Eating raw seafood isn’t just not done at Red Lobster, it might be taking unnecessary risks. But c’mon, they were being all fancy, with a fresh fish menu that name-checks the “grill master," and well, if they’re going to offer raw seafood, I’m going to try it. Who knows the origin of the $12.99 for a dozen oysters (actually, we kind of do; AmeriPure is the name of the comany and Process® that treats Gulf Coast oysters in some manner to give them a "superior shelf-life and yield factor") but it’s not like you can fake an oyster like calling langostino lobster or mash and extrude pollock into surimi and call it crab/krab. No, the provenance-free oysters didn’t have a particularly briny or distinctive flavor, but at least they weren’t drowning in cheese (though, charbroiled oysters, smothered in parmesan, butter, and garlic, a New Orleans delicacy, is not something to mock).
The melted cheese (three mysterious types) with the artichoke dip, ostensibly containing lobster, was more like it. Tricolor chips mandatory. A gooey, warm dip must be on the menu (as well as clam chowder in a sourdough bread bowl) though I’m curious if their clientele is as resistant to change as they might think.
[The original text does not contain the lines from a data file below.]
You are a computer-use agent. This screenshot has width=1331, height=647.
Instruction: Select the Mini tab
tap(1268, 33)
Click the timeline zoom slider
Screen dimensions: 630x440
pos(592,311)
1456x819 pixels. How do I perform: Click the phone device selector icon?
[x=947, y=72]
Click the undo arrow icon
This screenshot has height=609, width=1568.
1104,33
I mean, a lobster roll would be very on-trend and very Maine, but I don’t see that being done at any chain seafood restaurants including the slightly more progressive competitor across the parking lot. I’m guessing consumers would view it as cost-prohibitive for a sandwich when everything else in that category is under $10.
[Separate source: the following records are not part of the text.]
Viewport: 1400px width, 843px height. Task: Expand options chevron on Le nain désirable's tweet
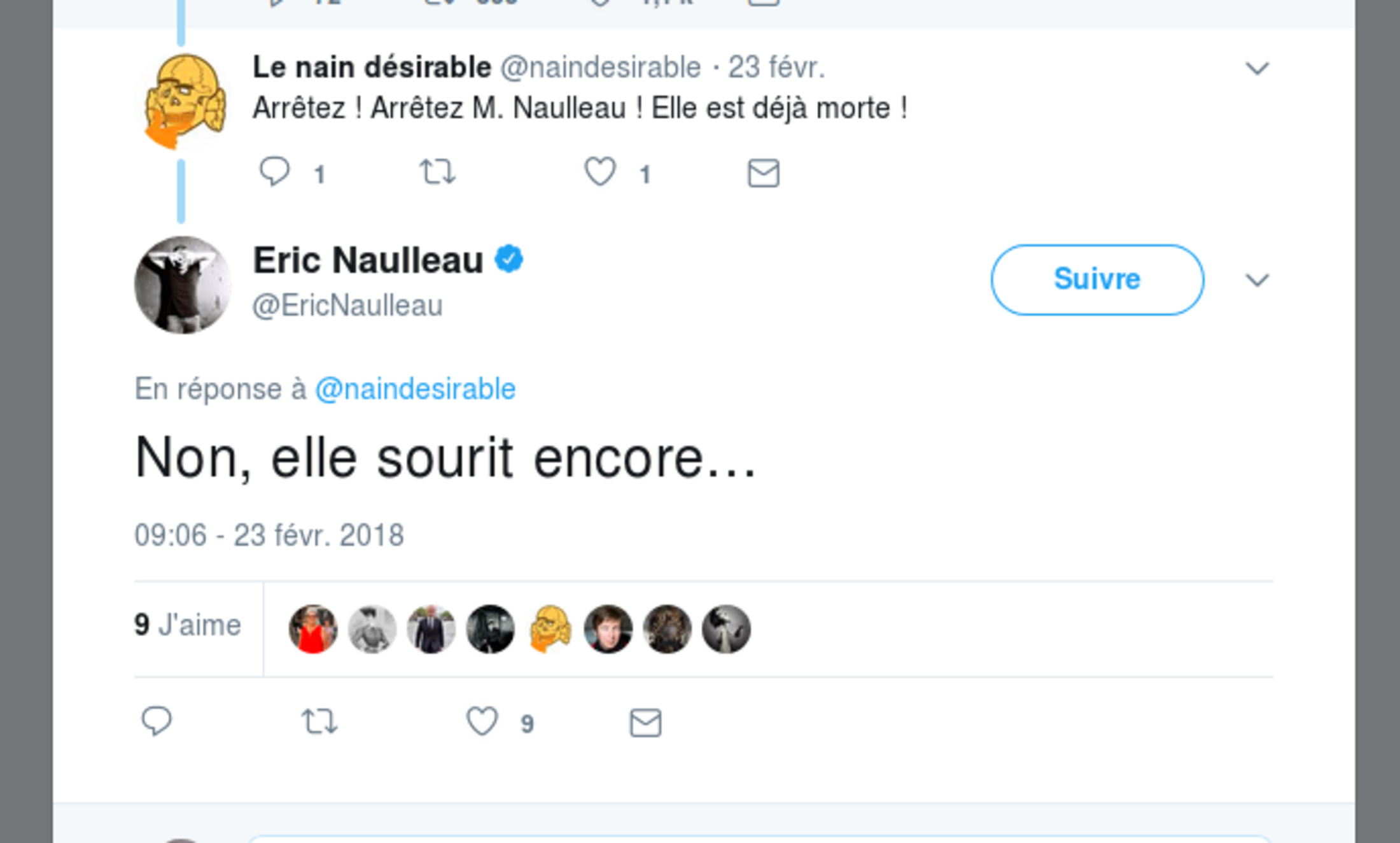pyautogui.click(x=1257, y=68)
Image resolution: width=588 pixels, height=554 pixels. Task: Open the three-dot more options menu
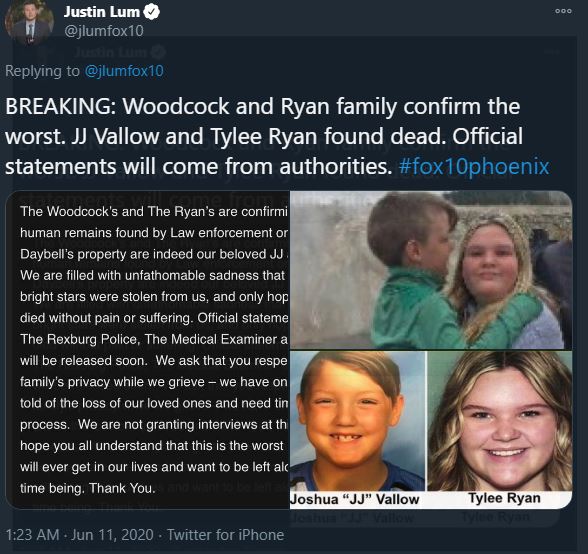pos(563,11)
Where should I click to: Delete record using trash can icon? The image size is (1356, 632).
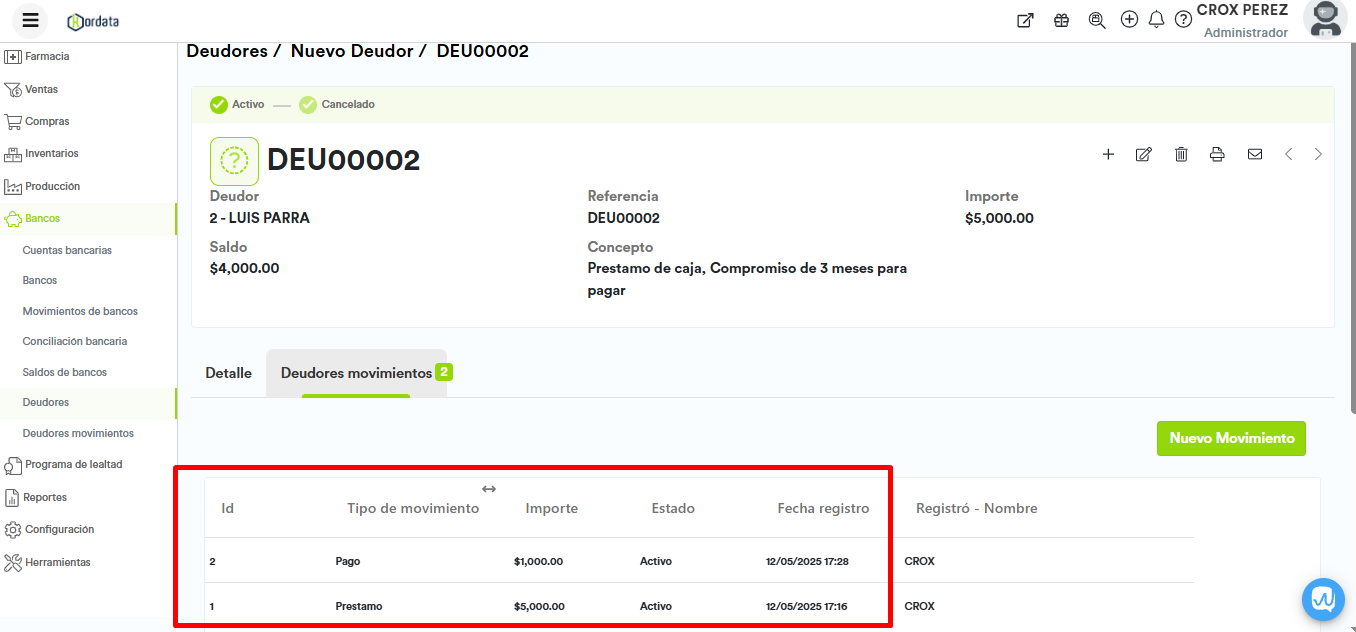[1181, 154]
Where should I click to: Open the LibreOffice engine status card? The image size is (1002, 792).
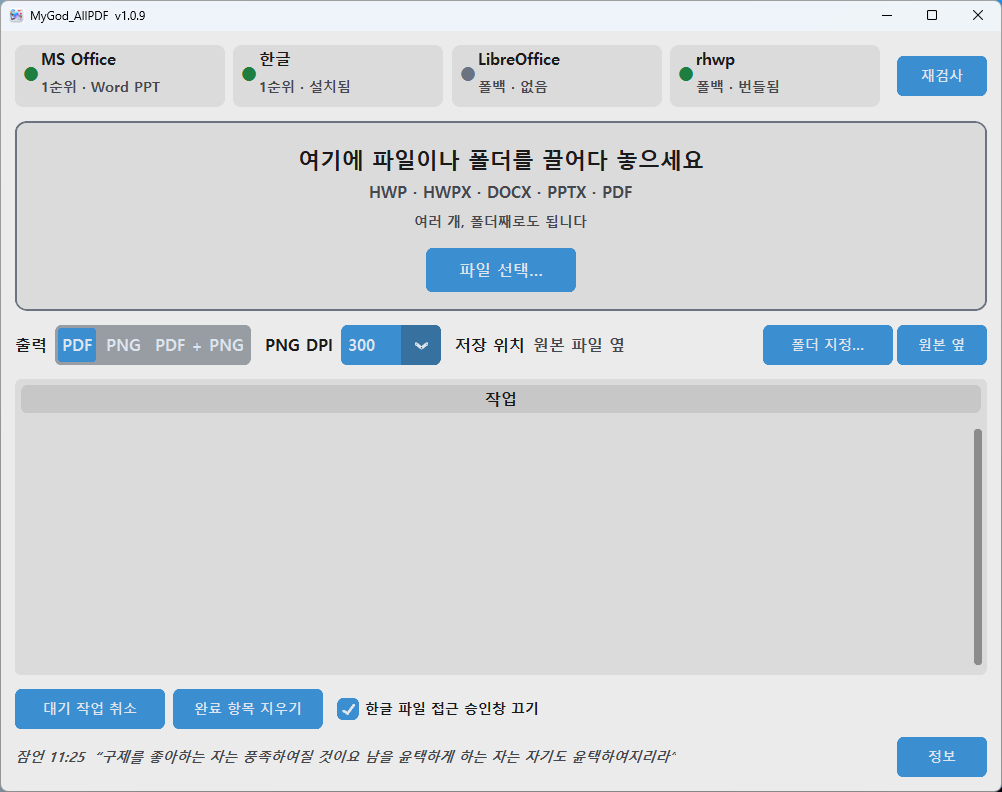pos(557,75)
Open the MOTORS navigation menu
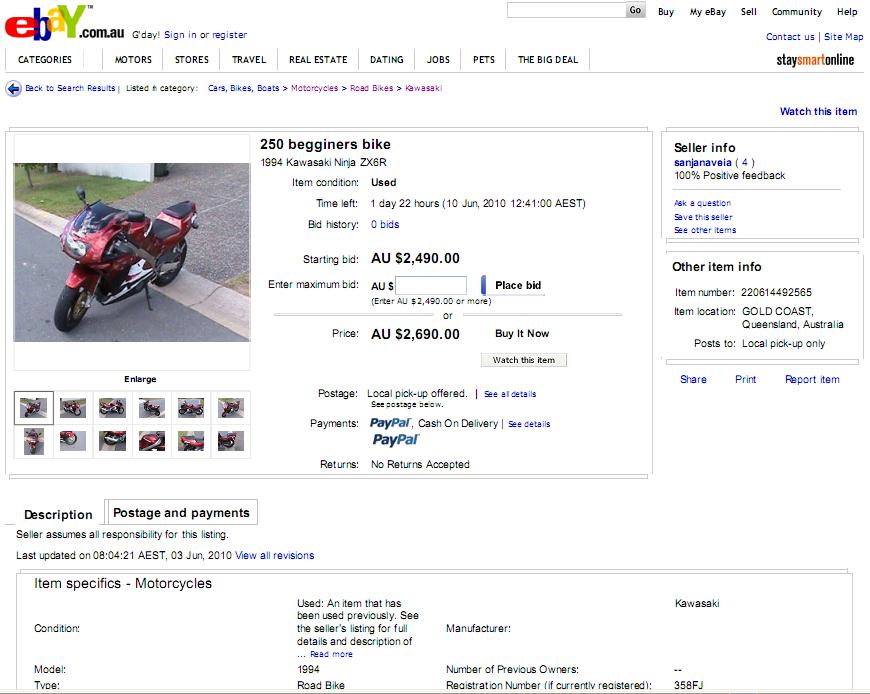 point(133,60)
You get a salad (house or Caesar) and Cheddar Bay biscuits, the latter kind of being the whole point of going to Red Lobster. I should’ve taken them up on their supposed unlimited nature. Frankly, I would be fine with a basket of transfatty biscuits (I wouldn’t be surprised if they were made with that popcorn butter that’s not really a dairy product and is served alongside just about everything) and a couple of non-Sam Adams-priced beers at the bar.
I picked the Lobsterfest option featured on the front of the special menu, Harborside Lobster & Shrimp, mostly because I didn’t want pasta or mac ‘n’ cheese (sorry, bacon) but couldn’t forego the starch altogether (there is a bed of mashed potatoes beneath the shrimp skewers—the default was rice). Despite being seafood-focused, the overarching flavors were salty and buttery with the primary texture being creamy. There is nothing surprising about any of this, and you don’t have to think hard about it because it’s inoffensive and you're not supposed to dwell–just dip your langostino tail in the butter (then dunk your Cheddar Bay Biscuit for good measure). I can’t criticize freshness since this is not sashimi nor Le Bernadin, and just about any shrimp served in the region (except when nicer restaurants tout those tiny, sweet Maine shrimp during their short season) has been frozen.
And a trio with a real Maine lobster tail.
Unable to leave well enough alone, I was wooed by a Chevy’s billboard on the drive back to the Goethels Bridge that was advertising a 10pm-to-close happy hour. $3 drinks and half-priced appetizers! I have often wondered where people drink in the suburbs, and now I know that at least some people, young, tanned, gelled, velour track-suited people, fill the bar at Chevy’s drinking Mexican Bulldogs, i.e. giant frozen drinks, often neon blue, with a Corona held upside down in the beverage by a plastic contraption. I had a headache the next morning (though my stomach was just fine, raw oysters be damned–must be that AmeriPure Process®) and live in fear of becoming a chain restaurant drunk.